Though Platinum Blonde is primarily remembered today as a Jean Harlow vehicle, it may surprise many people to learn that Harlow was actually given third billing behind Loretta Young and Robert Williams in the movie. The latter is especially shocking given that the leading man is all but forgotten today, with the exception of his appearance in this film. This is too bad because the comic talent Williams displays in the movie is a revelation. He died of complications from a burst appendix a few days after this film's release. The early reviews were very positive and it's certain that he would have become a major leading man. Williams had an archly comic style of a William Powell or Lee Tracy and the looks and romantic moves of a young Frederic March.
The story follows a reporter, Stew Smith (Williams) who helps an heiress' family with a paternity suit and wins her hand in marriage as a reward. Harlow isn't terribly believable as a society dame and her usual quirky comic personality is subdued in order to play a somewhat shrill chic who has looks and money but little else to offer (as if that ain't enough!) She and Williams have some nice love scenes together, though which adds at least a touch of humanity to her character. After a few months of trying to live in the family mansion, dress for dinner and stay away from his cronies back at the office, including his gal pal, Gallagher (Loretta Young), and Stew has a meltdown. He invites all his reporter friends over and they trash the mansion. If that's not enough, he and Gallagher are caught collaborating on a sofa in a rather unprofessional pose. I've never seen Young play this sort of role before, and I think she does fine. Although, she is insanely pretty and its a bit of stretch to believe that Stew never notices her until the end of the movie. The movie is definitely pre-Code in that it ends with Stew and Gallagher living together in his old apartment, while he's waiting for his divorce from the heiress to come through! Try that after 1934!

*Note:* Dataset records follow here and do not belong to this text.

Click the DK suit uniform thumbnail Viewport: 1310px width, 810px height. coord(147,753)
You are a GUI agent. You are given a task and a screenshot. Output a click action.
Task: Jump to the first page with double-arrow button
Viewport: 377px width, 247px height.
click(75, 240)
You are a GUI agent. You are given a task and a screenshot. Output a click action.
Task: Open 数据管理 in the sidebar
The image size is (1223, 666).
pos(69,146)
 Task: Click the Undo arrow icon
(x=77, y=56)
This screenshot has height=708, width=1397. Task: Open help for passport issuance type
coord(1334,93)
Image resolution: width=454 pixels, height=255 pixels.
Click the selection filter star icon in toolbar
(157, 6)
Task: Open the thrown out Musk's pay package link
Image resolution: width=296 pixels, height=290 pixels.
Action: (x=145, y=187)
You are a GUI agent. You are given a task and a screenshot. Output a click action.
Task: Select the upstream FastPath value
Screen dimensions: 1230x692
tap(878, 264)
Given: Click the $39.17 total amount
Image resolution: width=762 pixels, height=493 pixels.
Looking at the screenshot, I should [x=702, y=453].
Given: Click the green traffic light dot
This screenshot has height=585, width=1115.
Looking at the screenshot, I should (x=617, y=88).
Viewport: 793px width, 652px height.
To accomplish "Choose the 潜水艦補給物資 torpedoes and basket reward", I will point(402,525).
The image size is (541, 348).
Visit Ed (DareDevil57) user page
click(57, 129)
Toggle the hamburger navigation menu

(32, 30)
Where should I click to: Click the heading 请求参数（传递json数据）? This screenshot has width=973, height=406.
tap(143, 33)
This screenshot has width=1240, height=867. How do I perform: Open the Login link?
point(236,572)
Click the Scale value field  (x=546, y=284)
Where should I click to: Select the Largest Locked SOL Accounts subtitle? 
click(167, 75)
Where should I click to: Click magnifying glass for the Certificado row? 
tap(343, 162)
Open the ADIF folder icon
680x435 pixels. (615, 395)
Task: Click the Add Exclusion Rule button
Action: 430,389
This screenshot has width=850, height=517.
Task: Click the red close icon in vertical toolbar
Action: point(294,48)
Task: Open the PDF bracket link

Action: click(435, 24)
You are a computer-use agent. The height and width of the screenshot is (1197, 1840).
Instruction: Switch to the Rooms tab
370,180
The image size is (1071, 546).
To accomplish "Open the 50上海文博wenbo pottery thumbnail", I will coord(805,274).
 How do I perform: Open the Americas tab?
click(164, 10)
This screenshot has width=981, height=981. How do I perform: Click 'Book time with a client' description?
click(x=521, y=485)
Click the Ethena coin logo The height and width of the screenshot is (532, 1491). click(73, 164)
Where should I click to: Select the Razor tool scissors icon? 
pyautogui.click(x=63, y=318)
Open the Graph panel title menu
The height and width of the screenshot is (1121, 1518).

Frank Capra directed Platinum Blonde and it has the comic energy and passion of his later films minus the crusading bent. That isn't meant as a criticism. I actually enjoy taking a break from the crusading Capra every once in a while. Loretta Young plays the first in a long line of Capra female newspaper reporters in movies like Meet John Doe, Mr. Smith Goes to Washington, and Mr. Deeds Goes to Town. What's missing from the formula here is the fatherly editorial figure whose special relationship sees the female reporter through difficult times. That's because the emphasis is on Stew and maintaining his integrity in the face of his wife's money.
I love newspaper movies and this is a good one. It's more about the culture of being a reporter than about any one big story, which is another refreshing break. No major corruption scandal is broken; no Tammany Hall is toppled. In fact the leads leave the reporting game altogether to write a novel together, a perhaps laughable plan, but one that's inconceivable from Capra later in the decade.